Combined Code and Turnbull Report
The UK’s revised Combined Code, for instance, is now explicit in saying that all directors are required to ‘provide entrepreneurial leadership of the company within a framework of prudent and effective controls which enable risk to be assessed and managed.’
The US Sarbanes-Oxley Act (SOX) mandated the adoption by US-listed companies of an appropriate system of internal control and, in parallel, requires directors to monitor and report operational risk.
COSO ERM Framework
COSO, whose internal control framework has become the de facto standard for companies complying with SOX, started work on developing a separate risk management framework in 2001.
This framework, the Enterprise Risk Management: Integrated Framework was designed to provide a common framework, ‘key principles and concepts, a common language, and clear direction and guidance.’ This framework expands on the internal control framework, providing a broader and more robust focus on enterprise risk management. Because it incorporates the internal control framework, organisations could (as COSO suggests) move toward implementing an ERM framework to satisfy their internal control needs as well as their broader business risk management needs.
Financial sector corporate governance means that organisations have to comply with the operational risk management guidance of the Basel Committee on Banking Supervision. The 10 principles set out in the Basel Committee's Risk Management Group's paper on the management and supervision of operational risk are best addressed from within an IT governance framework that ensures that measures taken to assess, control and monitor operational risk are integrated with the firm's overall risk and information management strategy.
Basel II has raised operational risk management right up the agenda of financial institutions around the world. Operational risk (see Sound Practices for the Management and Supervision of Operational Risk) is defined as ‘the risk of loss resulting from inadequate or failed internal processes, people and systems, or from external events.’ Risk categories include systems risks, such as hardware or software failure, issues over availability and integrity of data, and utility failures, and external events (e.g. malware or hacker attack, terrorist attack, vandalism or supplier failure.)
IT Risk Management
IT risk management has become a hot IT topic over the last few years.
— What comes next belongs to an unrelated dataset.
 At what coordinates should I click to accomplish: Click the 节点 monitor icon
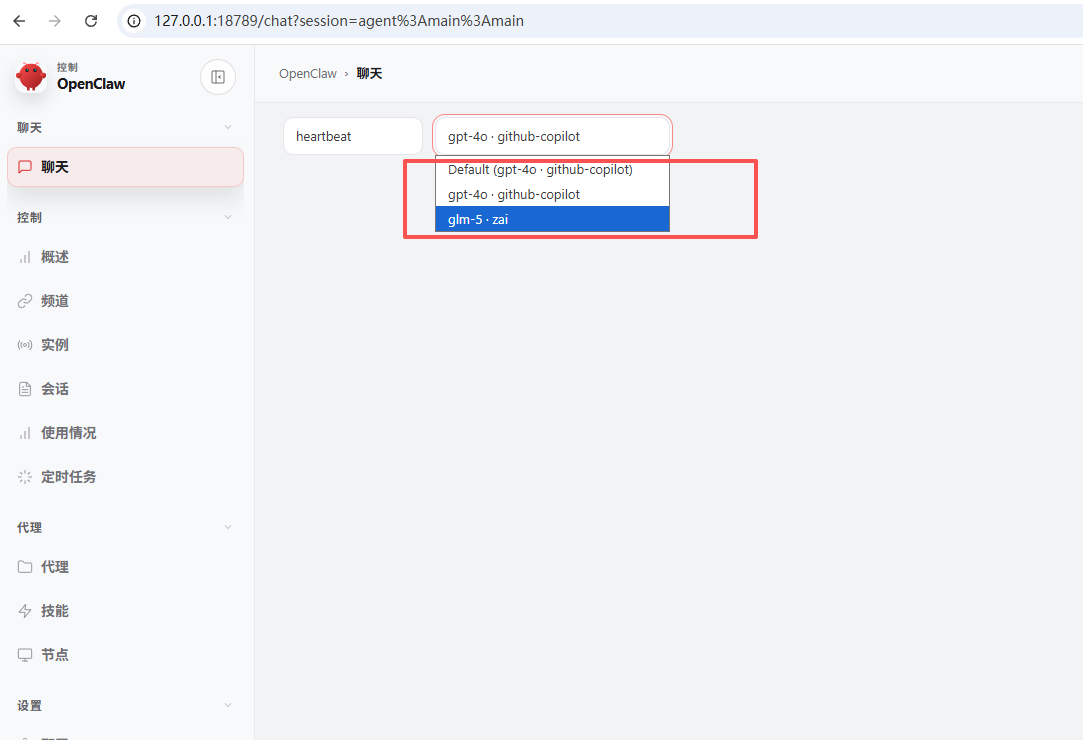coord(25,655)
As organisations become increasingly dependent on information technology and intellectual capital assets, the key areas of IT risk are usually seen as:
- IT infrastructure and network security (arising from concerns about hackers, terrorists, cyber-criminals, insiders, outsiders, viruses, and so on);
- data integrity, confidentiality and privacy (arising from regulatory and market pressure around protecting personal (e.g. data protection legislation), and corporate data (e.g. fair disclosure regulations), as well as financial and operational data (e.g. Sarbanes Oxley));
- business continuity (arising from concerns about the capability to continue in business after a natural or man-made disaster);
- IT management (arising from concerns about project failure, poor IT operational performance, inadequate IT infrastructure, etc.)
Information Risk and ISO 27001
ISO/IEC 27001:2005, the information security standard, is specifically risk-based. In effect, it recommends that organisations implement information security controls prioritised by, and in proportion to, the business and information risks they identify. While OCTAVE (Operationally Critical Threat, Asset & Vulnerability Evaluation) is a clear risk assessment methodology, information security risk assessment can also now follow the guidelines contained in ISO/IEC 27005:2011.
Information Security Risk Management for ISO 27001/ISO 27002 provides the most comprehensive guidance on the subject.
Management of Risk (M_o_R)
Management of Risk (M_o_R) is the British Cabinet Office’s best practice methodology for managing risk. It is generic and can be applied in any type or size of organisation.